Authors: Alex Mokori1, Manisha Tharaney2, Jack Fiedler2, Adera Asasira1, Caroline Agabiirwe Noel1, Timothy Williams2, Fred Werikhe1
Introduction: SPRING/Uganda is promoting the intake and compliance to iron and folic acid (IFA) supplements among pregnant women in southwestern Uganda to reduce anemia levels estimated at 24% at national level and 11% in southwestern Uganda (UBOS & Macro International 2011).
Methodology: The Logistics Supply Assessment Tool (LSAT)1 was applied to understand essential supplies for anemia prevention in pregnant women at national, facility and community levels. SPRING conducted QI studies in Itojo and Ibanda hospitals and their catchment areas in June–December 2013 where pregnant women were identified, followed up and reminded on intake and compliance to IFA as well as intake of fortified foods.
The studies involved:
- Government and nongovernment stakeholders involved in essential supplies for anemia prevention.
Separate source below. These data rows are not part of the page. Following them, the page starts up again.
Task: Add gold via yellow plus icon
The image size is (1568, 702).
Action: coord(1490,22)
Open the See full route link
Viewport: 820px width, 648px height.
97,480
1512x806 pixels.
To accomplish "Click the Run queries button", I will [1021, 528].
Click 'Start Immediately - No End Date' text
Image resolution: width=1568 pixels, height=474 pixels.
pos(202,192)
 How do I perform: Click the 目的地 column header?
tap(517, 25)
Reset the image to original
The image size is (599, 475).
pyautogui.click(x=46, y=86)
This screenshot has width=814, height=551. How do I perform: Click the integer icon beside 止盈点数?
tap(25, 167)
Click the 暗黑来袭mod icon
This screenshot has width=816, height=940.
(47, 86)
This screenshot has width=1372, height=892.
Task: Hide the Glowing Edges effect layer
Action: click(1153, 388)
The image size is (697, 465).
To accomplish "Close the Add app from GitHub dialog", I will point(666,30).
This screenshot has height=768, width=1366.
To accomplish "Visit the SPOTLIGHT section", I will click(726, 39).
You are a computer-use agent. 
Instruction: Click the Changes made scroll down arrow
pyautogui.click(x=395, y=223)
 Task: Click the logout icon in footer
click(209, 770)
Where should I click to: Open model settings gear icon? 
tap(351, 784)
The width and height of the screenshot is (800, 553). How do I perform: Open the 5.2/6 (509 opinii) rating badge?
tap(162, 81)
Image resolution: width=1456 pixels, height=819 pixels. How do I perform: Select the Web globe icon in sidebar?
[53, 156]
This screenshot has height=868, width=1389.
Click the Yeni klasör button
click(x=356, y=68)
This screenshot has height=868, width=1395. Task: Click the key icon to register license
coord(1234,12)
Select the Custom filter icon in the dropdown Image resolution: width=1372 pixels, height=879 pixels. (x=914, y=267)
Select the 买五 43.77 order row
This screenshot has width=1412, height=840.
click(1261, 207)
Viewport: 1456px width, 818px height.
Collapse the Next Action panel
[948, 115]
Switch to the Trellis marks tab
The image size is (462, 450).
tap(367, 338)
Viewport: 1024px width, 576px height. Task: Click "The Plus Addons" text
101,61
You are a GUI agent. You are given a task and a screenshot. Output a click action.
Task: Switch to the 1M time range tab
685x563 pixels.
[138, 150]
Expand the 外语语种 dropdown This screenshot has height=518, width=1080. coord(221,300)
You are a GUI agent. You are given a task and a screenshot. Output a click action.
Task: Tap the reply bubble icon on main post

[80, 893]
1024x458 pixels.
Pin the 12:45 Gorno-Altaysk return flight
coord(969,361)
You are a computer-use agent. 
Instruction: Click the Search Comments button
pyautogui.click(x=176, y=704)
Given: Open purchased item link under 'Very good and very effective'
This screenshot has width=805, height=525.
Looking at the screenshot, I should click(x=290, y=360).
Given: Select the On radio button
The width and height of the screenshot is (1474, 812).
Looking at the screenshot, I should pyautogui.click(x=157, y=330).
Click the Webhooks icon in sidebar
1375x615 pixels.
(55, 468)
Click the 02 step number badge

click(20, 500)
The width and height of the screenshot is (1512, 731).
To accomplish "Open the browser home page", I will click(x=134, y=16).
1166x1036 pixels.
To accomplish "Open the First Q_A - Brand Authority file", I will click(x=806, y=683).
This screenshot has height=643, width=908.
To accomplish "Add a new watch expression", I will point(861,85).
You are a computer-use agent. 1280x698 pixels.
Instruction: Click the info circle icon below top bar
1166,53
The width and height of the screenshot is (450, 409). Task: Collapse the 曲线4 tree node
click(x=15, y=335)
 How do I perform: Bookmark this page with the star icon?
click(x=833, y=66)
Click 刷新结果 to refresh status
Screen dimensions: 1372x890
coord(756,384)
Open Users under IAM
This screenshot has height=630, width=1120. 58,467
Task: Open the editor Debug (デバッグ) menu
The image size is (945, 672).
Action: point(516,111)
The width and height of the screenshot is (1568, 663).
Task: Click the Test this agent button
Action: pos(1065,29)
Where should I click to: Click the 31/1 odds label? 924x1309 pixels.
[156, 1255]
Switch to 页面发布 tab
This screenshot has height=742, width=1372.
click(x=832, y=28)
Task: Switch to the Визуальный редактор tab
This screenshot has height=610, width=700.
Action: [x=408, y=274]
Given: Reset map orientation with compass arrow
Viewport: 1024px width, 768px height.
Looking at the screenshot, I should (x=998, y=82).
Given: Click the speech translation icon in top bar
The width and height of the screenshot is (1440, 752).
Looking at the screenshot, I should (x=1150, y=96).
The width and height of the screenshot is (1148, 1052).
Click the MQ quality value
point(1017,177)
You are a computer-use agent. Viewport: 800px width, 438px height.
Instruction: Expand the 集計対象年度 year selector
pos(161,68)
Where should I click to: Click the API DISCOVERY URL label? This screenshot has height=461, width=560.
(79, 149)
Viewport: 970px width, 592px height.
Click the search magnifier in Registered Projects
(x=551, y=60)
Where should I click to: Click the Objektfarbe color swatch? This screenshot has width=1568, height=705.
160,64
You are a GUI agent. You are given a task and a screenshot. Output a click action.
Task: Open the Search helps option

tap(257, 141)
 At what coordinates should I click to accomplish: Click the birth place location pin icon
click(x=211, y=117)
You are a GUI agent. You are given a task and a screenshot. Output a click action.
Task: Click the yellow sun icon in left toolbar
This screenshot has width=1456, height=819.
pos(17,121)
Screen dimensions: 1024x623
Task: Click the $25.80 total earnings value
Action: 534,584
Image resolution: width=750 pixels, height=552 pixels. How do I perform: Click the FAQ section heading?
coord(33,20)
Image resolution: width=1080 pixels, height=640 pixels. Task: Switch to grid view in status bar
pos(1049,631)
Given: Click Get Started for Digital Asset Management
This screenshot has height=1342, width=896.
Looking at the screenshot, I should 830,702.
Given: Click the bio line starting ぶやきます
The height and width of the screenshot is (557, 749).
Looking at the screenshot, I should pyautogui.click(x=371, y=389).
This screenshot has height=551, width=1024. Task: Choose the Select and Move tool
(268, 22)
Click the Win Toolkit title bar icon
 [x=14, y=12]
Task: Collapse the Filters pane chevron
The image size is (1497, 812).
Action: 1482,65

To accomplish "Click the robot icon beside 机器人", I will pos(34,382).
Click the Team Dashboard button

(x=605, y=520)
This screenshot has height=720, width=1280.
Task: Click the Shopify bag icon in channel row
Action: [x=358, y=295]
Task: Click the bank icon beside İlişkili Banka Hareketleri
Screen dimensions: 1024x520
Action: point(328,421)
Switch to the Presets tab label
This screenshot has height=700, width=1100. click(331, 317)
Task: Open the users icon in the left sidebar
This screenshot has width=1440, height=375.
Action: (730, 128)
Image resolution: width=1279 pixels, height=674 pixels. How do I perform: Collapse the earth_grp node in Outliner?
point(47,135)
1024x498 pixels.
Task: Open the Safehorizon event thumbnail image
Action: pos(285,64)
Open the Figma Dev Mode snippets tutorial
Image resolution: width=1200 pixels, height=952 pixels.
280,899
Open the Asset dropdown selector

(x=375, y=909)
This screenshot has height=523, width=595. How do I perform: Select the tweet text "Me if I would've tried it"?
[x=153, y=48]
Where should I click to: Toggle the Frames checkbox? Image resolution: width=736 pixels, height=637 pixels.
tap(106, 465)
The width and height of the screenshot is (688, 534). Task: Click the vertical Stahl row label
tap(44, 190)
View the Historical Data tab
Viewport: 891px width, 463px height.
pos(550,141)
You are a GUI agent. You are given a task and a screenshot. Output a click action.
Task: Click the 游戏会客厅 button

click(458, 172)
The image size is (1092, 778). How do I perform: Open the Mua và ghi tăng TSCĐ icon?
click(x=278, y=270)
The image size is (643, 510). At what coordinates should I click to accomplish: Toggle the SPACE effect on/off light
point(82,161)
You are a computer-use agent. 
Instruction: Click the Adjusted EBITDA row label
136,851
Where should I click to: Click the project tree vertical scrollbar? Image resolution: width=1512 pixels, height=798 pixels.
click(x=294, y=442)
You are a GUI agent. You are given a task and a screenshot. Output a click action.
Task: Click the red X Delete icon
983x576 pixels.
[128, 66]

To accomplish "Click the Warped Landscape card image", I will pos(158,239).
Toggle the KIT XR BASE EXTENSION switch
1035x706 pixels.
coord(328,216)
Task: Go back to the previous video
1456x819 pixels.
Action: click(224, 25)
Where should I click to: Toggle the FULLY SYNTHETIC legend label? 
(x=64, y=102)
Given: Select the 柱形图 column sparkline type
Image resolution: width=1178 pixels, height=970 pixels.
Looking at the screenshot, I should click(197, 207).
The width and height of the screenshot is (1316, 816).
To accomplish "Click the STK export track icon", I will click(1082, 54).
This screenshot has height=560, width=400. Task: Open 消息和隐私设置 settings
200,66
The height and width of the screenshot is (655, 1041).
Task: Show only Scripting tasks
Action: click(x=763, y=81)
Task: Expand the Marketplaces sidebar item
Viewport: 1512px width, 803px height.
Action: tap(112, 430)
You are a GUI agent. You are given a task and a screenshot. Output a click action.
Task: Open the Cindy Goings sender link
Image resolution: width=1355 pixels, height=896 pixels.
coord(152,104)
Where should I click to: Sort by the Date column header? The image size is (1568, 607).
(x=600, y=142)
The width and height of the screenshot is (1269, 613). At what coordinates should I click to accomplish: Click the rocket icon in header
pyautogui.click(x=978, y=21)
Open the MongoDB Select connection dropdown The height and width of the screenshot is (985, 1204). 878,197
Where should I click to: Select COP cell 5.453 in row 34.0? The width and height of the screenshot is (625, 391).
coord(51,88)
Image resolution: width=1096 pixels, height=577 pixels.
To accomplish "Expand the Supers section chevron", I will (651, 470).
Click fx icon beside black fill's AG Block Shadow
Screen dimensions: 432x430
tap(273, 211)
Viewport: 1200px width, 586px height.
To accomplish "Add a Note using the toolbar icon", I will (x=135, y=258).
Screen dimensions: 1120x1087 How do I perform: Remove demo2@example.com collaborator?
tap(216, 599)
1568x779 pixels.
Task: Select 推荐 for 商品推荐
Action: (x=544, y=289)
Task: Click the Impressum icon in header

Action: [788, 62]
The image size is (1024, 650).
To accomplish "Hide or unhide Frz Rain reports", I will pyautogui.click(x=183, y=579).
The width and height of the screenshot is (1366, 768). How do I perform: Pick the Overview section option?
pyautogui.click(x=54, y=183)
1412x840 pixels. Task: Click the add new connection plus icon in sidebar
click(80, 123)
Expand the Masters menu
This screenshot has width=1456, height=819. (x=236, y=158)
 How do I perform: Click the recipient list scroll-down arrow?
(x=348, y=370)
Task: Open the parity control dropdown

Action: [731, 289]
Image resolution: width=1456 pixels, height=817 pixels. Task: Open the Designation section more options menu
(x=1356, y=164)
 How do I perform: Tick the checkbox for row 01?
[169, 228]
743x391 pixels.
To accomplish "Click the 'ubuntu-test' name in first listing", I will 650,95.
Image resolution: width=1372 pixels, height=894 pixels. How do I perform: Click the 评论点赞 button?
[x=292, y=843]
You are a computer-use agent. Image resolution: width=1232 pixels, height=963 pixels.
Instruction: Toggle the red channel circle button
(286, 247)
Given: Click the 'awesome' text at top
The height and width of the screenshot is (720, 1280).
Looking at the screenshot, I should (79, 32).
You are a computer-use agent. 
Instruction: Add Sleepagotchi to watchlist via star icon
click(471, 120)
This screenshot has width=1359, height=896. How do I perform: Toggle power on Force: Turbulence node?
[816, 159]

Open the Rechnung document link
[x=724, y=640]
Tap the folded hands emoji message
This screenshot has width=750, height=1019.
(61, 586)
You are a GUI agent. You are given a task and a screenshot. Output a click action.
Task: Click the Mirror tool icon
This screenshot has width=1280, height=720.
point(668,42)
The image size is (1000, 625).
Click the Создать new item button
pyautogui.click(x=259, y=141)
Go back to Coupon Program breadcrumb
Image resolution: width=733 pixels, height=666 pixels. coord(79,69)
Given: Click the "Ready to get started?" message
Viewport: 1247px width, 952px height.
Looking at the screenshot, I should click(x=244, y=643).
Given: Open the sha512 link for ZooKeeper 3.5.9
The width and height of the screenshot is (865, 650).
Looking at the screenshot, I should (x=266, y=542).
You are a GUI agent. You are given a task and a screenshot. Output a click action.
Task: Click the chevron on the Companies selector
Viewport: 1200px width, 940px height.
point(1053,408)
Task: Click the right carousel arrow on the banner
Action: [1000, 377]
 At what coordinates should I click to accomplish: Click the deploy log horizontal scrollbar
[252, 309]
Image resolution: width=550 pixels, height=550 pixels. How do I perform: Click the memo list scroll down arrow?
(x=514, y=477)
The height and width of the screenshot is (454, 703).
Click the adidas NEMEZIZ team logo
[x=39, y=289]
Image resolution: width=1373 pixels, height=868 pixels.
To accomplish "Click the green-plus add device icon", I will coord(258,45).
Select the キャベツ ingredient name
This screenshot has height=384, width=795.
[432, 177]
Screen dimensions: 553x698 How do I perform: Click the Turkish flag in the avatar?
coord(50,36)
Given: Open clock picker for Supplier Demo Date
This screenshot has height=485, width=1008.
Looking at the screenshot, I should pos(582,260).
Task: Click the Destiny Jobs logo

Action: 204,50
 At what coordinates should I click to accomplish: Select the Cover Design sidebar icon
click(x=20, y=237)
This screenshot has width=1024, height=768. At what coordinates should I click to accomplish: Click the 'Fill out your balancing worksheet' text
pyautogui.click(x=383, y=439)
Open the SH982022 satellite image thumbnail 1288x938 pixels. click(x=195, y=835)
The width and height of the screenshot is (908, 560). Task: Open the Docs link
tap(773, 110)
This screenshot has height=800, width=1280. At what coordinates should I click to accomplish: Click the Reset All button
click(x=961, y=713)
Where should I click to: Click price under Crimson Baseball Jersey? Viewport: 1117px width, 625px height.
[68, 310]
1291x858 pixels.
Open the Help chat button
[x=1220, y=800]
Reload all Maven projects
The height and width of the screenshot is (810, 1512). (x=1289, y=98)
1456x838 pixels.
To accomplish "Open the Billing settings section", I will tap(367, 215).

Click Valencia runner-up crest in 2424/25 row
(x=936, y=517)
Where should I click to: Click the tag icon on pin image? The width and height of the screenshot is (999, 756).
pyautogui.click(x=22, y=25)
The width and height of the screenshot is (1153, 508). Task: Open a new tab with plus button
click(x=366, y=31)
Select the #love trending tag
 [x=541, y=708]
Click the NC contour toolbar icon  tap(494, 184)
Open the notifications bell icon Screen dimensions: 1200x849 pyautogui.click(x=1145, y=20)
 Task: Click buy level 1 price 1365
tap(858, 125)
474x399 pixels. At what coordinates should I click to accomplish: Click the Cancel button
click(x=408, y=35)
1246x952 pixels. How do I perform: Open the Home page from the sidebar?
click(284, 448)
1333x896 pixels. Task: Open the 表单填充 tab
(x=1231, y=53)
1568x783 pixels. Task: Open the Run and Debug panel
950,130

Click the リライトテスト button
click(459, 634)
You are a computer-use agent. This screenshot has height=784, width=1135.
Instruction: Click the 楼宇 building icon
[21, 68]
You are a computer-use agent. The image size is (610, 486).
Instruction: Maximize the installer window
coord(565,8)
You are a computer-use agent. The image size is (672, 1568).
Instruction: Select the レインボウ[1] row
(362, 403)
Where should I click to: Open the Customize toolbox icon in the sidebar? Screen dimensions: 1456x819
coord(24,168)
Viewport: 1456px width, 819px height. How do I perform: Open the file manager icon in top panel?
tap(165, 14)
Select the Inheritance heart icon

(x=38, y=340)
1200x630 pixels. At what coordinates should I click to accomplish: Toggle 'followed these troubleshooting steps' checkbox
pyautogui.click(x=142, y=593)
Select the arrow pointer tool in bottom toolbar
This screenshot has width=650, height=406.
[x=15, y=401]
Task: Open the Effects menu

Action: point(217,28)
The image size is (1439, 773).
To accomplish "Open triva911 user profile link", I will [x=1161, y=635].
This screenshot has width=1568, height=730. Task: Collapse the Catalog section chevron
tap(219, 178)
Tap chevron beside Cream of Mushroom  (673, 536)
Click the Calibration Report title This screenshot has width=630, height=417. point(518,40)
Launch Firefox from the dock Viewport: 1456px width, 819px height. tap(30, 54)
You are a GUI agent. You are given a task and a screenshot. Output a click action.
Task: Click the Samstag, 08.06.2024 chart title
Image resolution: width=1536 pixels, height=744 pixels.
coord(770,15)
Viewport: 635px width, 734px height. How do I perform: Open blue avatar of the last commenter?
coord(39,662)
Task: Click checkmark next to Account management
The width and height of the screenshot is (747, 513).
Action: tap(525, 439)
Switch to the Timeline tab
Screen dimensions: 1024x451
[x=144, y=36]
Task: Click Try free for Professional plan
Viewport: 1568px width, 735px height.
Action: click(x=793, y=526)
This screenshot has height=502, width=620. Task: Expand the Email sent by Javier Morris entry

- Facility-level health workers at antenatal care (ANC) clinics.
- Village Health Teams (VHTs) and Local Council3 chairpersons at the community level.
Results: The LSAT indicated that:
- The main supplies for anemia prevention in pregnant women are IFA, albendazole tablets, treated bed nets, and antimalarials.
- There were inefficiencies in logistics management information systems.
- IFA protocols are inconsistently adhered to; for example, while over 75% of pregnant women seeking ANC services receive IFA, the number of tablets they receive varies widely.
With the QI study initiatives:
- Packaging of 30 IFA tablets for each eligible client at the ANC clinic has been initiated.
- VHTs are actively involved at village level to improve compliance to IFA and promote better use of ANC.
Based on study results, SPRING/Uganda and partners:
- Streamlined the supply of IFA from stores via pharmacy to ANC.
- Improved technical skills for health workers at ANC and counseling skills for VHTs.
- Promoted behavior change through targeted messages to increase demand for and compliance to IFA by pregnant women.
- Scaled up efforts in Ntungamo and Sheema districts, targeting 50 pregnant women in each district.
Conculstions: Community Health Worker involvement greatly promotes intake and adherence to IFA by pregnant women. Promoting IFA intake by pregnant women requires addressing:
- Logistic supplies and distribution at the facility.
- Health worker attitudes.
- Counseling to better motivate women to attend at least the recommended four ANC visits to complete the recommended IFA dosage.